I have traced your steps for years,
since I first saw your ships sailing
on the sandy shore, still looking as if
they had found their perfect reach.
You sang my madness on canvas
with green fiery torches of trees
exploding from gently rolling hills.
You created the same masks as I
as you painted your stark reality
in cheery yellow and orange,
lying to your brother that all was well.
Your portrait mirrors mine with eyes
that see the world whirl by
in excruciating precision
(even the parts which make most cringe).
When I have exhausted myself,
I comfort in the tenderness
of your brush on the faces of
men and women working
themselves to early graves.
A building for you alone in Amsterdam,
your final work hangs downstairs;
a tangled jumble, swirls and slabs
of pigments and oil, ultimately ugly
from five feet away.

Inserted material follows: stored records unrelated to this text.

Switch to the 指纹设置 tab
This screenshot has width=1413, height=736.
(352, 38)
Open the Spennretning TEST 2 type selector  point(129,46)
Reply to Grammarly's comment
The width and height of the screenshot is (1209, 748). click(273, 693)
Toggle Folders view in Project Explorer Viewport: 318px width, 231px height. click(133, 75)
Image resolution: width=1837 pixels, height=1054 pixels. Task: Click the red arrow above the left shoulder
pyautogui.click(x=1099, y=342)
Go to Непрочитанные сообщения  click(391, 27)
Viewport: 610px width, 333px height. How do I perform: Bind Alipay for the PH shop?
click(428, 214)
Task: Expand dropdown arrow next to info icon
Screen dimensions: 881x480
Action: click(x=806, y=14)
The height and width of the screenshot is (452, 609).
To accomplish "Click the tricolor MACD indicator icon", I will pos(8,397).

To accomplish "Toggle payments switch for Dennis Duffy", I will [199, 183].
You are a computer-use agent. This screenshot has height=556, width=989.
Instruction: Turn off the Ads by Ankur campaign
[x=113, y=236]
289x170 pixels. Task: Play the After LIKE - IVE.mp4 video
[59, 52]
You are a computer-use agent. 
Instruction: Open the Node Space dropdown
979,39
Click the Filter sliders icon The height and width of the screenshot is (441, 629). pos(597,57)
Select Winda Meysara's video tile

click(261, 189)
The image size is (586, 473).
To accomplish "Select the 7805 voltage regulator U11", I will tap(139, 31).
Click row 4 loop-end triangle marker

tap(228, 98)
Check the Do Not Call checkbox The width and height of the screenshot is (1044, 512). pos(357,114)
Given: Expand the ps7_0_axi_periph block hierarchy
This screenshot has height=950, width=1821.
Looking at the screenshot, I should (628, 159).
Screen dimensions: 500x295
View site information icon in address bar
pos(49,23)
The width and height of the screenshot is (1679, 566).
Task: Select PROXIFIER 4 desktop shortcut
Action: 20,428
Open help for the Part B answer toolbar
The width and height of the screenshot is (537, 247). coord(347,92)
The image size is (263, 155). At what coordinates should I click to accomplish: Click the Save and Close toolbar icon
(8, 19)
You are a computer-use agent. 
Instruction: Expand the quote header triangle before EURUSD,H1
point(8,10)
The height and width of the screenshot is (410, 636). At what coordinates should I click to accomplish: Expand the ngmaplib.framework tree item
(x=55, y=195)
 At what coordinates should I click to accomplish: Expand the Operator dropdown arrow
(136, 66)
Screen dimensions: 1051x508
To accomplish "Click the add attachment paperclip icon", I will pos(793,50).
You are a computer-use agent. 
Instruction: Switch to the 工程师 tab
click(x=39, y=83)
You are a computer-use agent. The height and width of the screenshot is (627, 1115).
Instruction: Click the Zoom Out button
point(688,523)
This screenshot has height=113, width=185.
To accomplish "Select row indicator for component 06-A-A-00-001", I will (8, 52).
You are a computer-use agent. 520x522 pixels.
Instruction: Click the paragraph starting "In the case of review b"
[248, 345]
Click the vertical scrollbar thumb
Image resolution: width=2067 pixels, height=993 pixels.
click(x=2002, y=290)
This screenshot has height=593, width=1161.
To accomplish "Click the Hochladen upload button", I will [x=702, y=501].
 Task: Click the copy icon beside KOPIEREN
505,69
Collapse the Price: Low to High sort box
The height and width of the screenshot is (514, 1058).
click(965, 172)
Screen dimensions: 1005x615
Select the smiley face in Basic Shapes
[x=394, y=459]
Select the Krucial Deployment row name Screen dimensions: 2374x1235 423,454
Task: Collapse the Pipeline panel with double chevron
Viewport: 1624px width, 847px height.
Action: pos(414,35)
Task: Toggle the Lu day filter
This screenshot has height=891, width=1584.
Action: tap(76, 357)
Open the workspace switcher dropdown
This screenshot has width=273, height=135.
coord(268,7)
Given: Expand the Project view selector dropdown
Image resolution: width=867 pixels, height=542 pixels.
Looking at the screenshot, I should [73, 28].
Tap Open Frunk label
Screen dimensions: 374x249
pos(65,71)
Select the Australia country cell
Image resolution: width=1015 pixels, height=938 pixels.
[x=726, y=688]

Wandering through,
I ended up three stories up and
a hundred feet away.
The wheat waved in the winds,
and the larks took flight
as if spooked by the farmer's dog.
Glorious light from the Auvers sun
filled the space between your vision
and mine. I sobbed for you then,
to have been torn from self
so violently that if
you shouted to yourself
you likely couldn't hear.
Small wonder you pulled the trigger,
because the wheat field you spread
on a table-sized landscape
sat beside the graveyard where
you and Theo lay side by side.
As I walked along, the only place
you could see the field and the paths
was with your back against the wall.
Family in Amsterdam,
too few friends in Paris,
the short walk to the cold
respite of the Church
no longer worth the breath spent.
Nowhere else to go,
nothing else to see,
too little paint left
to try again.
"Starry starry night...paint your palette blue and gray..."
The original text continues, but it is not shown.